Search intent promise: By the end, you’ll know exactly how to launch a commission-only equipment financing channel (vendor/referral/broker-style) where your job is deal packaging + expectation-setting, not credit decisions.
Key point: You can be valuable without underwriting—if you’re clear about your role and you build fundable files.
“Without underwriting” should mean:
It should not mean:
This is the contrarian but fair opinion:
If you’re not an underwriter, don’t cosplay as one. Your edge is speed + clean files + honest expectations. That wins more funded deals than “big promises.”
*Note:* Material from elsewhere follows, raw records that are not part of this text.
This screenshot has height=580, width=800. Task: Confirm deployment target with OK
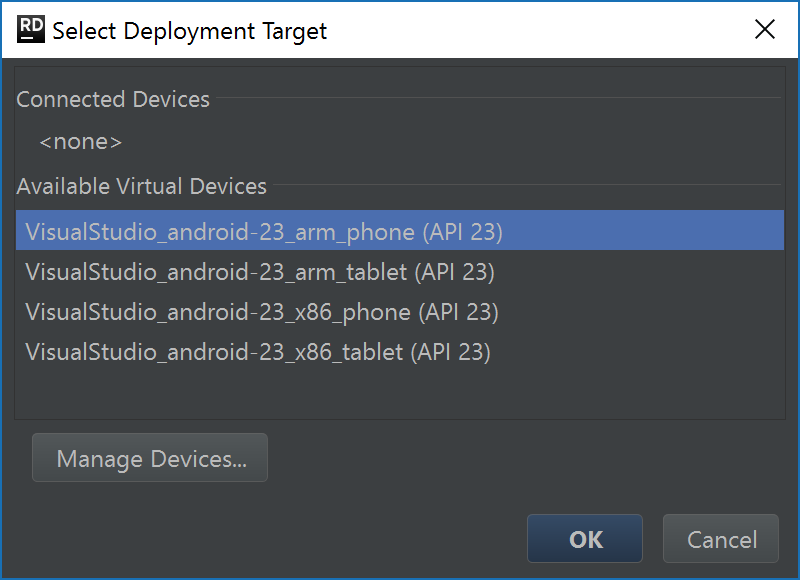point(585,539)
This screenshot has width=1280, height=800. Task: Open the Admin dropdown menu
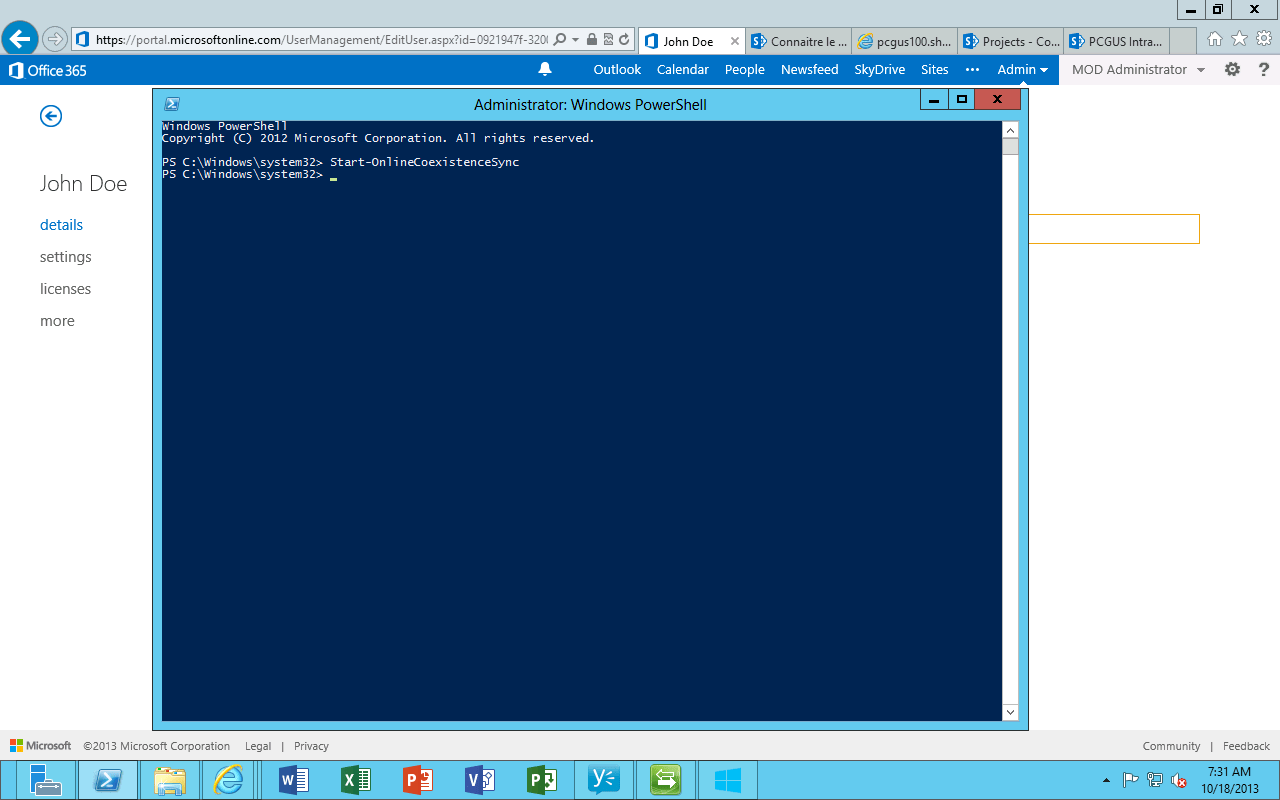1022,69
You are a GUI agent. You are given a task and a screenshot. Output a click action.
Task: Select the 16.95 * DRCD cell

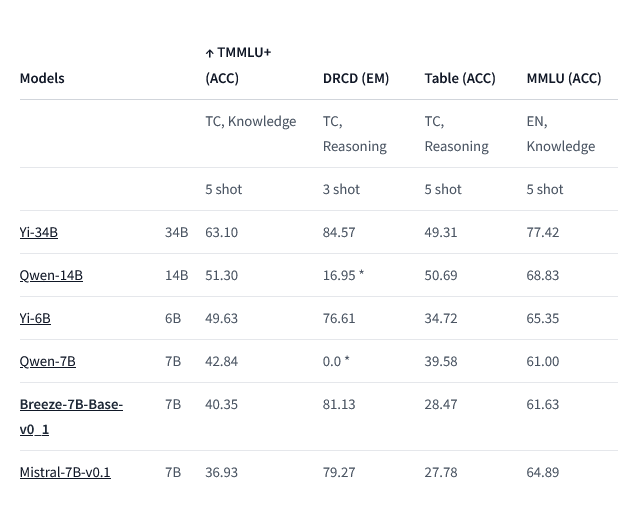click(342, 275)
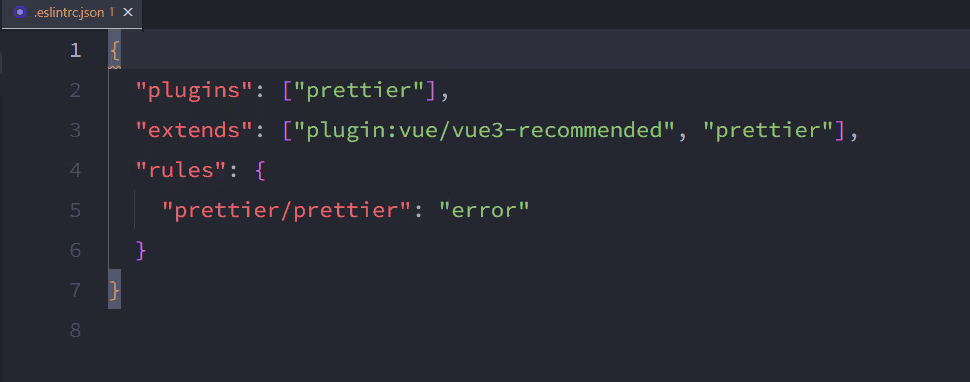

Key point: Commission-only fails when you’re paid for hype instead of outcomes. Commission-only works when you’re paid for funded, clean deals.
You will lose time on:
That’s why the best commission-only operators are process people:
If you’re building a vendor-style program (common for dealers), start here:
https://www.mehmigroup.com/blogs/vendor-equipment-financing-canada-dealer-program-guide
Key point: You don’t need to underwrite—but you do need to understand what underwriters care about.
Underwriters still judge risk using the 5Cs:
Your job is to package the proof they need—especially capacity + collateral.
Internal credit guidelines make this very plain for sub-$100K deals: lenders expect (1) a complete application, (2) an equipment annex/quote with full specs, (3) a brief business summary, and (4) the structure (term, down payment, residual/buyout).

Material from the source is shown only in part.